__What is being asked__
Extract each line of the listing below that contains the string "size". Case is significant.

***** Records provided *****

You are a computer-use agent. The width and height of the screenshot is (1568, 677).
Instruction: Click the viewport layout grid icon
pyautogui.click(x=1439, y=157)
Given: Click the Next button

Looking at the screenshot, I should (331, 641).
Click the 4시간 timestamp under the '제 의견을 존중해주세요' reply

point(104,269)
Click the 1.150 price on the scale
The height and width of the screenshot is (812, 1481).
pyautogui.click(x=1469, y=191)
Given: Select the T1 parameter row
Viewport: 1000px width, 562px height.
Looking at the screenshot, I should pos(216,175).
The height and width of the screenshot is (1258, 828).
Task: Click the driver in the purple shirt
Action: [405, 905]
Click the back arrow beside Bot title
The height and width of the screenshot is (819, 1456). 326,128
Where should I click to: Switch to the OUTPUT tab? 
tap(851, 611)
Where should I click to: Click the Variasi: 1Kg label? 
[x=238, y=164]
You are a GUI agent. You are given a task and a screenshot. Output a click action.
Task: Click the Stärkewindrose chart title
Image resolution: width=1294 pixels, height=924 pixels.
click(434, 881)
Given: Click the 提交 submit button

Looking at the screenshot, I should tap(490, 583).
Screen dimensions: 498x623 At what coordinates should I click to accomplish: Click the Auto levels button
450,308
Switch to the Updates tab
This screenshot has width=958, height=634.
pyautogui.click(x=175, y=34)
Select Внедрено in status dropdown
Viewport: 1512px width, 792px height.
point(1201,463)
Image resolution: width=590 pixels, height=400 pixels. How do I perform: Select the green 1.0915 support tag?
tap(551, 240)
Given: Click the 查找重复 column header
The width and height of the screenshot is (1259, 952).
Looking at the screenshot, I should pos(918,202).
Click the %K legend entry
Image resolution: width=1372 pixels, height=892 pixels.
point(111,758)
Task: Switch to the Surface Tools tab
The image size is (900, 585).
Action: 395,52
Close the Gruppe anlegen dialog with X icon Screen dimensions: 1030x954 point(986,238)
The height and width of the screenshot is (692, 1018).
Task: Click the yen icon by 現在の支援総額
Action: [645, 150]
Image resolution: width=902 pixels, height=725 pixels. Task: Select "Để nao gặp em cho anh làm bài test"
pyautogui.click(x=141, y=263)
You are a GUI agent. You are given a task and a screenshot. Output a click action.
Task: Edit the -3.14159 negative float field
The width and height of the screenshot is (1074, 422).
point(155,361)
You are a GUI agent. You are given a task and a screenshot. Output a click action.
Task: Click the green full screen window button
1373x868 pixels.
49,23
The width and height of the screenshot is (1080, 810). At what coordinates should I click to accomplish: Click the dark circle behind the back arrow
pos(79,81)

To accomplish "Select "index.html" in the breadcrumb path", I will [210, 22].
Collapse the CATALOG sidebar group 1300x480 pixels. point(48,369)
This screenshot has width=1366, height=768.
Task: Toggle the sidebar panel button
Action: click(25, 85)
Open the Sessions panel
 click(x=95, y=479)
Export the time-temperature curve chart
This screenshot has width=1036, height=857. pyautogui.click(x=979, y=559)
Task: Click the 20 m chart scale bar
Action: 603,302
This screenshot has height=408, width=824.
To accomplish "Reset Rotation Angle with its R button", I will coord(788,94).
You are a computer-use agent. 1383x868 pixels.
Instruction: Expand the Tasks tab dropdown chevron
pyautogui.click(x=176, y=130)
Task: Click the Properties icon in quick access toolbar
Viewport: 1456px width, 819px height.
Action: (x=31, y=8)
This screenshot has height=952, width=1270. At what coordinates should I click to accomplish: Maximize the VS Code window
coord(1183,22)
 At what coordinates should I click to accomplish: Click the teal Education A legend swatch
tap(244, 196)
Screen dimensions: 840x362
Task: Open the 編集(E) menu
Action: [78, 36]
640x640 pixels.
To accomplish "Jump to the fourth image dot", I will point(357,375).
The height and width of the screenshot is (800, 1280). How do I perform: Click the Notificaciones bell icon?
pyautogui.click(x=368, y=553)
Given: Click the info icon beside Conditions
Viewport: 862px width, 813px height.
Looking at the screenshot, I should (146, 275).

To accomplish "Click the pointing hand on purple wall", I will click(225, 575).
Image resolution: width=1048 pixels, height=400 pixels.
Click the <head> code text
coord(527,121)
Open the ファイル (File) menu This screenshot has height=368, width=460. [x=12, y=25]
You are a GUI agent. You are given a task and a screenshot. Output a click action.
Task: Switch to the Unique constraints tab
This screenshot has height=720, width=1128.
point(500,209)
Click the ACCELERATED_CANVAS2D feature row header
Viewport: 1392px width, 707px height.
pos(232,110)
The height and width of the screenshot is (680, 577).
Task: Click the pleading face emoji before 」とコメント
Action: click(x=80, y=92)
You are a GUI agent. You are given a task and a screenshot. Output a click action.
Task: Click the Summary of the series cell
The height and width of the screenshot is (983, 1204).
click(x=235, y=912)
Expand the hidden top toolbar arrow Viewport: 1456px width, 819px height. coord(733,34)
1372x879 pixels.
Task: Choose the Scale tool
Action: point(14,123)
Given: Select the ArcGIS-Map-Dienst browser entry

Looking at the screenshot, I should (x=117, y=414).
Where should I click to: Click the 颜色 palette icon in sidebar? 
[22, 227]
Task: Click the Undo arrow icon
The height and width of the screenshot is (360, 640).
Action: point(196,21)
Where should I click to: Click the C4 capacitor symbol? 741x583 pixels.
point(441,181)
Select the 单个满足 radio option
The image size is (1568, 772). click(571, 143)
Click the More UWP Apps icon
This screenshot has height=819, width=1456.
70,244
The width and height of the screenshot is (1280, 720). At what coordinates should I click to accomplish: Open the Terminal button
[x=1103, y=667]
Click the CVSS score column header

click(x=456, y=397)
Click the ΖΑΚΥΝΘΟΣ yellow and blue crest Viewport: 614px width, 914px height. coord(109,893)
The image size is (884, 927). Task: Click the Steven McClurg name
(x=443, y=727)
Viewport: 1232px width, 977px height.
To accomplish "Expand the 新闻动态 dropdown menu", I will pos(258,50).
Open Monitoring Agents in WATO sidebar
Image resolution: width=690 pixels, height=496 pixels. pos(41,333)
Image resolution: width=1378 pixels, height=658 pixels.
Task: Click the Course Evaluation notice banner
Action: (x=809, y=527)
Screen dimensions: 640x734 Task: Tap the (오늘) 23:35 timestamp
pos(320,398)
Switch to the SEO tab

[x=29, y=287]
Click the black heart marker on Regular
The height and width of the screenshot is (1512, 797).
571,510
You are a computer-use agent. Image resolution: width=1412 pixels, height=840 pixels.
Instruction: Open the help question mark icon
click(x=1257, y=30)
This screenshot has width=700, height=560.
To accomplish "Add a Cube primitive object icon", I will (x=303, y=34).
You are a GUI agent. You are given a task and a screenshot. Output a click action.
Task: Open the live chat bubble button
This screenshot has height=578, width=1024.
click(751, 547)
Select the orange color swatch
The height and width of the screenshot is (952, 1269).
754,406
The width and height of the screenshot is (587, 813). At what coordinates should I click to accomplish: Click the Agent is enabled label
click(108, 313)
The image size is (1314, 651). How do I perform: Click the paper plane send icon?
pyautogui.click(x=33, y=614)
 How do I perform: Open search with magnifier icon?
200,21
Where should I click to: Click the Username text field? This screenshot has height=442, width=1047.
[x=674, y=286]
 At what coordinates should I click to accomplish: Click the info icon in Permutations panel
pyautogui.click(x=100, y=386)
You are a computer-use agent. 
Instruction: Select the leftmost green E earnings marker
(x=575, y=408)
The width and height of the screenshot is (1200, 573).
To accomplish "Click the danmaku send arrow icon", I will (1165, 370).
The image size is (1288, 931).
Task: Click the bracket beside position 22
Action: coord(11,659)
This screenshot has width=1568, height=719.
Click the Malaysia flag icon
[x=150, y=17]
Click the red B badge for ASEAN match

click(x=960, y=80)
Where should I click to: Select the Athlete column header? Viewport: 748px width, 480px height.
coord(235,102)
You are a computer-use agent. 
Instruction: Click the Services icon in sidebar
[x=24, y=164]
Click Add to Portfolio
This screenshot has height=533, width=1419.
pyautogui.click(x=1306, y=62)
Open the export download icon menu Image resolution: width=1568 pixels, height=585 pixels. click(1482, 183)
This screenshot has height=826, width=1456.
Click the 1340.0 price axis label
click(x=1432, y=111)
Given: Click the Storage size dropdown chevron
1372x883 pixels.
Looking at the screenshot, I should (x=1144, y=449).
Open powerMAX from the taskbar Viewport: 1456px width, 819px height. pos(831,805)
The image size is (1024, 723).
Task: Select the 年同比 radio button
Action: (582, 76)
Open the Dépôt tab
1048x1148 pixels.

*****

__Result__
The image size is (900, 585).
The image size is (1568, 772). click(571, 143)
The image size is (884, 927). Task: Click the Steven McClurg name
The image size is (1314, 651). How do I perform: Click the paper plane send icon?
The image size is (1288, 931).
Given: Click the Storage size dropdown chevron
The image size is (1024, 723).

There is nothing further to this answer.